- Citizenship: United States of America
- Education: Peking University BS in chemistry (1983), University of California, Berkeley PhD (1989)
- Scientific career
- Fields: Biology
- Workplaces: Columbia University
- Doctoral advisor: Kim Sung-Hou
- Website: http://tonglab.biology.columbia.edu/

= Liang Tong =

Chinese American biochemist

Liang Tong (童亮 (童亮, Tong Liang)) is a Chinese American biochemist, structural biologist, and the current chair of the Biological Sciences Department at Columbia University.

==Early life and education==
Tong, Liang was born on October 29, 1963, in Dalian, China. Liang studied at Peking University, Beijing, from 1979 to 1983, and earned his bachelor's degree in chemistry, working in Dr. You-Qi Tang's lab. During his four years at Peking University, he became interested in multiple fields of studies, such as computer science, mathematics, chemistry and biology. It was during the same time that he developed an interest in structural biology, which enabled him to combine his diverse interests to create knowledge. He obtained his PhD (biophysical chemistry with focus on protein crystallography) in the United States at University of California Berkeley in 1989, and his mentor at UCB was Dr. Sung-Hou Kim. After earning his PhD, Liang worked as a post-doctoral research associate in Dr. Michael G. Rossmann's lab at Purdue University from 1989 to 1992. During his time at Purdue University, Liang joined the Sigma Xi for his achievement in research.

==Research and career==
Liang started his career working in Boehringer Ingelheim Pharmaceuticals, Inc. in Ridgefield, Connecticut, working as a senior scientist from 1992 to 1995, and as a principal scientist from 1996 to 1997. In 1997, Liang was offered a faculty appointment at the department of biological sciences, Columbia University. Liang has been the department chair of the department of biological sciences since 2013, and he was recently named the William R. Kenan, Jr. Professor in 2015. Until July 2018, Liang has published 239 papers and 38 reviews/book chapters.

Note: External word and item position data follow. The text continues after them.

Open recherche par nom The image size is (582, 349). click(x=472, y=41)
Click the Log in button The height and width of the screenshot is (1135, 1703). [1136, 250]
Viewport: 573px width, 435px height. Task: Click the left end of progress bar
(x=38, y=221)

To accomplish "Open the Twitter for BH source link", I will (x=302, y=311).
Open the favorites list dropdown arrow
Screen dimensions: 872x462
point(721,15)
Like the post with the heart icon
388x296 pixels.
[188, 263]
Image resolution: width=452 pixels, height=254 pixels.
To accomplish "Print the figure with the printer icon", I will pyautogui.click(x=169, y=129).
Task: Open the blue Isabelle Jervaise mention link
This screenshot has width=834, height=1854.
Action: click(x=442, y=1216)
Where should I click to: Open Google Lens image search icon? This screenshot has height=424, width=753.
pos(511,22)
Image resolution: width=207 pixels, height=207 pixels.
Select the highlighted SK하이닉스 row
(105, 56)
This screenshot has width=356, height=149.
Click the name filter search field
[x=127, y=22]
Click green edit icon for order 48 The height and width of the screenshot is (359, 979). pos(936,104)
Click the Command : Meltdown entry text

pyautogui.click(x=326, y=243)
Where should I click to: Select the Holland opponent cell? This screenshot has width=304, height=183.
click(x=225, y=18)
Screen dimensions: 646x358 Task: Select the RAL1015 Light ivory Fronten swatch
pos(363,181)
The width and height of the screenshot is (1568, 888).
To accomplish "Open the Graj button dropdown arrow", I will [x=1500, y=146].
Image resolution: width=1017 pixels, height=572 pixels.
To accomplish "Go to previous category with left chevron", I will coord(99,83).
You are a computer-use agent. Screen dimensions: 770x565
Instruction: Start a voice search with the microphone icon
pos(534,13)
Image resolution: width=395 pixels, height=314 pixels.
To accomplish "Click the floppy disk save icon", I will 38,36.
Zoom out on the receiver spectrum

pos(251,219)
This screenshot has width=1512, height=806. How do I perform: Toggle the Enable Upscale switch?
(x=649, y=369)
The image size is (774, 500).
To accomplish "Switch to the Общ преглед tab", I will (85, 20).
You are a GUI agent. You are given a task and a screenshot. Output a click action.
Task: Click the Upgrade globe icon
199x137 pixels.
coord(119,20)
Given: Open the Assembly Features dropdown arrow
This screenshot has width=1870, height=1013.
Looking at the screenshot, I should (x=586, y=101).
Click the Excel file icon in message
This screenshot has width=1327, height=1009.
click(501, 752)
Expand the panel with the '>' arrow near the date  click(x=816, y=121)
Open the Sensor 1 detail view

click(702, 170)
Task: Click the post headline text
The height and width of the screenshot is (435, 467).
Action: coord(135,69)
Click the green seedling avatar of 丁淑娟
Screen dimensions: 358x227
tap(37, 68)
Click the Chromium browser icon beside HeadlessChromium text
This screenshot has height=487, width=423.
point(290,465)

Robust research in the field of biochemistry and structural biology has been going on the Liang Tong lab, and Liang is a dedicated and productive protein crystallographer. He participated or lead the solving of the structures of proteins and protein complexes including, but not limited to, the heterotrimer core of the yeast Saccharomyces cerevisiae AMPK homologue SNF1, 5’-3’ exoribonuclease Rat1 and its activating partner Rai1, the a6b6 holoenzyme of propionyl-coenzyme A carboxylase, human symplekin-Ssu72-CTD phosphopeptide complex, histone mRNA stem-loop, human stem-loop binding protein and 3’hExo ternary complex, human phosphofructokinase-1, and the 500-kDa yeast acetyl-CoA carboxylase holoenzyme dimer using X-ray crystallography. In addition to structural studies, Liang also contributed to the understanding of the biological mechanisms and macro molecule interactions by combining a variety of biochemical and molecular biology approaches with structural analysis. In the study that characterized cyclic dinucleotide c-di-AMP as an allosteric regulator of metabolic enzyme function, chemical proteomics were used to define the c-di-AMP interactome of Listeria monocytogenes, enzyme kinetics study was used to show the inhibitory effect of c-di-AMP on LmPC, analysis of the structure of LmPC in complex with c-di-AMP further supported the interaction between LmPC and c-di-AMP, and experiments at the cellular level showed that metabolic balance mediated by c-di-AMP affected intracellular growth of L. monocytogenes by causing bacteriolysis within the host cytosol.

Current research in the Liang Tong's lab focuses on enzymes involved in fatty acid metabolism, including acetyl-CoA carboxylase, carnitine acyltransferase, AMP-activated protein kinase, and others. These enzymes are important targets for drug discovery against obesity, diabetes and other human diseases. The goal of his research is to produce structural information on these enzymes and to understand their functions at the molecular level. The structural information will also lay the foundation for drug discovery against these targets. Another area of his research is on proteins involved in pre-mRNA 3'-end processing. Most eukaryotic mRNA precursors must undergo cleavage and polyadenylation in their 3'-ends before they can function as mRNAs. This processing machinery contains more than 16 protein factors, which form several sub-complexes (CPSF, CSTF). The goal of his research is to understand the molecular basis of this important event.